=== TASK STATEMENT ===
Since the pictures are not wanted, reproduce only the rest of the records, exactly as given.
'''
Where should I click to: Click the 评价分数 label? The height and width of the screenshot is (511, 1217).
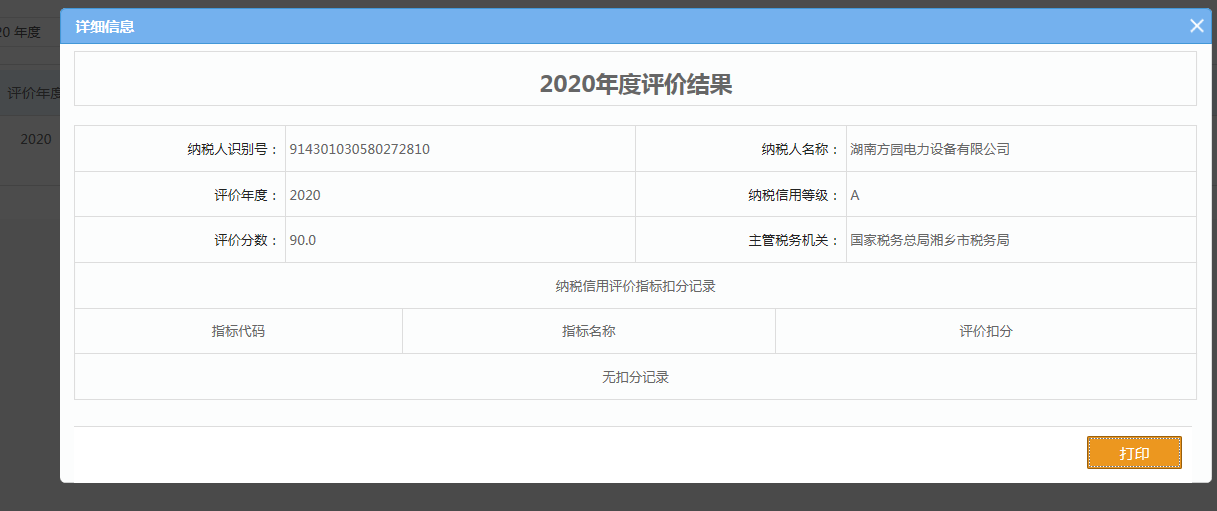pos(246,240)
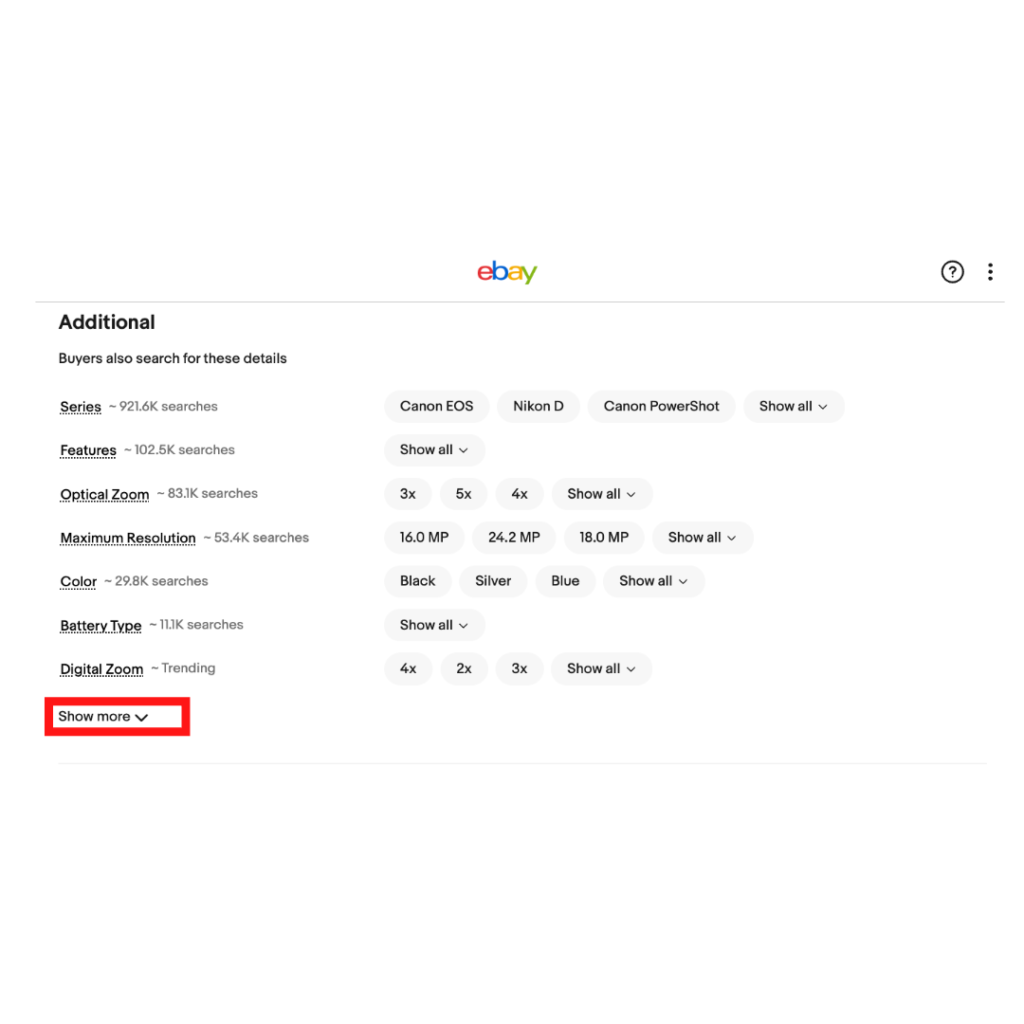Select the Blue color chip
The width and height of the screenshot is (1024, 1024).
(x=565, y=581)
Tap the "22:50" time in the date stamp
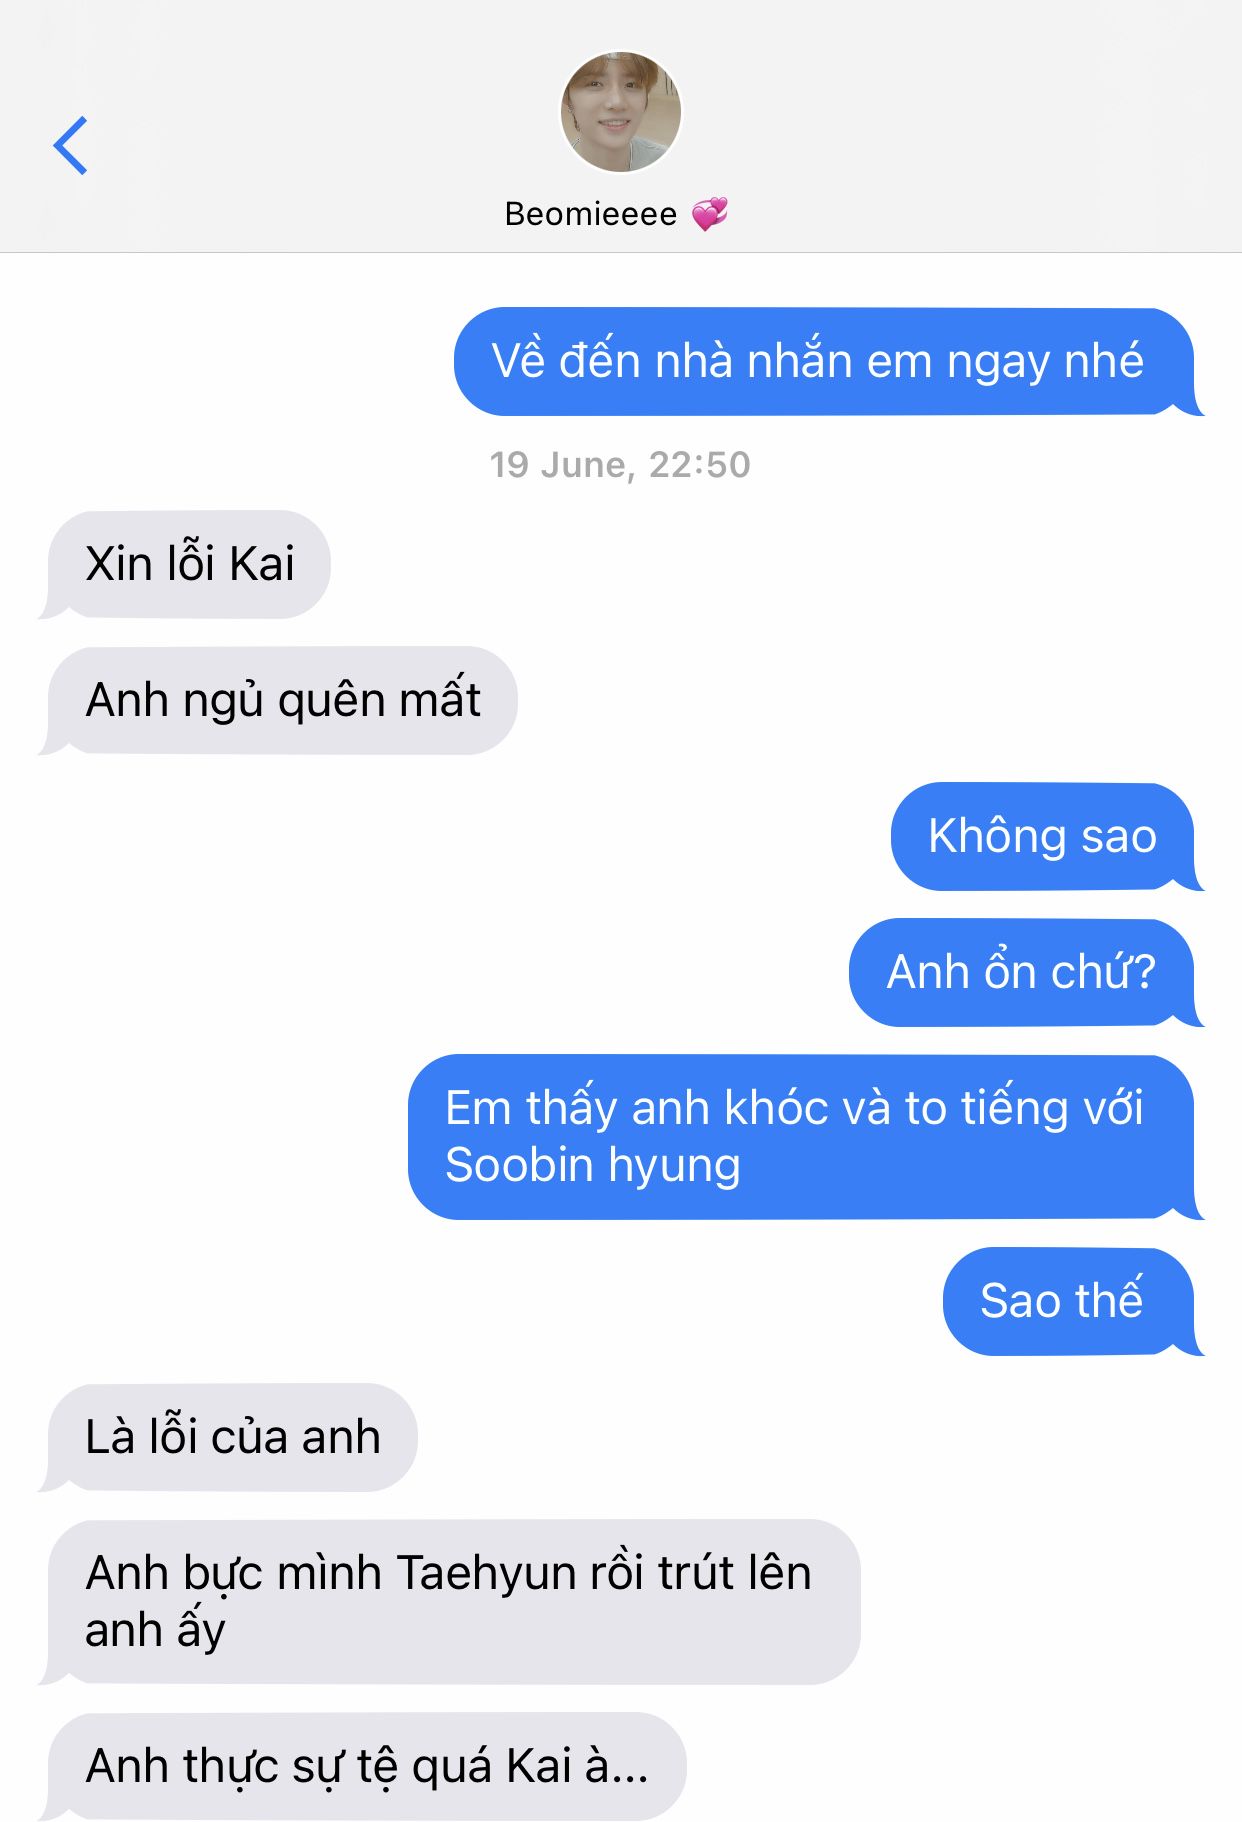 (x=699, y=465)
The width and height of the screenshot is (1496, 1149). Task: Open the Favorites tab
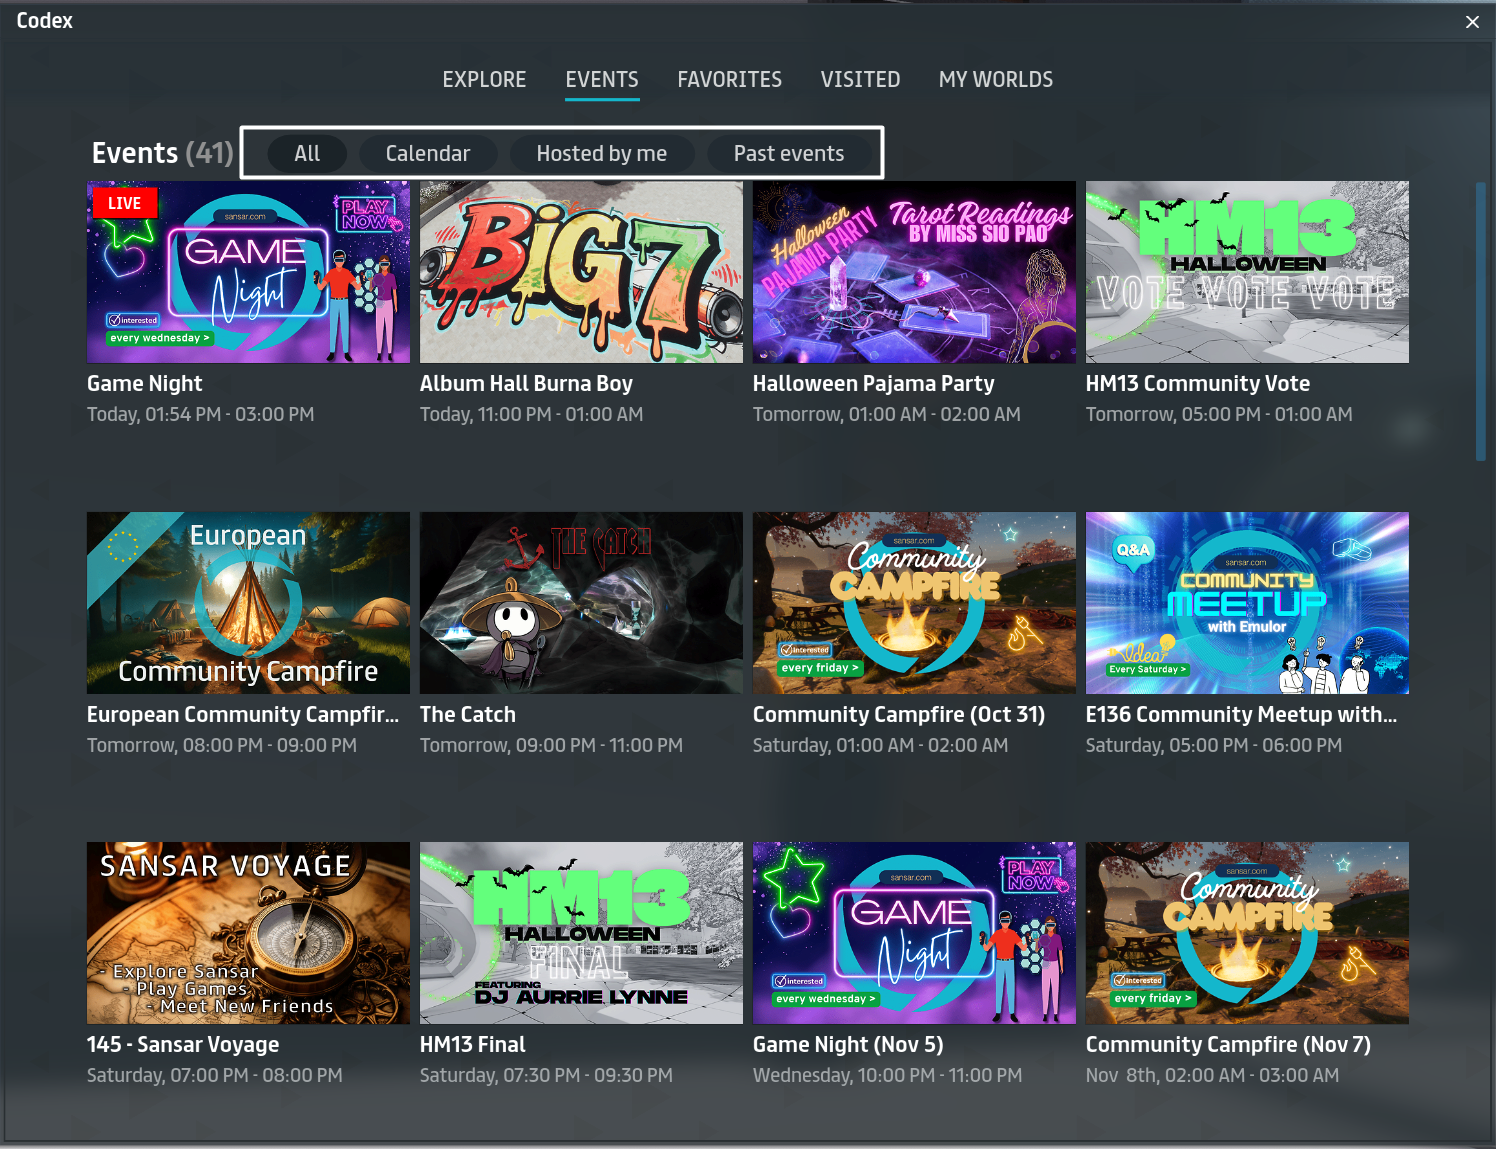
'''
=== WORKED SOLUTION ===
Where should I click to: Click the 评价分数 label? The height and width of the screenshot is (511, 1217).
pos(246,240)
Select the Blue color chip
The width and height of the screenshot is (1024, 1024).
(x=565, y=581)
Tap the "22:50" time in the date stamp
 (x=699, y=465)
The width and height of the screenshot is (1496, 1149). Task: Open the Favorites tab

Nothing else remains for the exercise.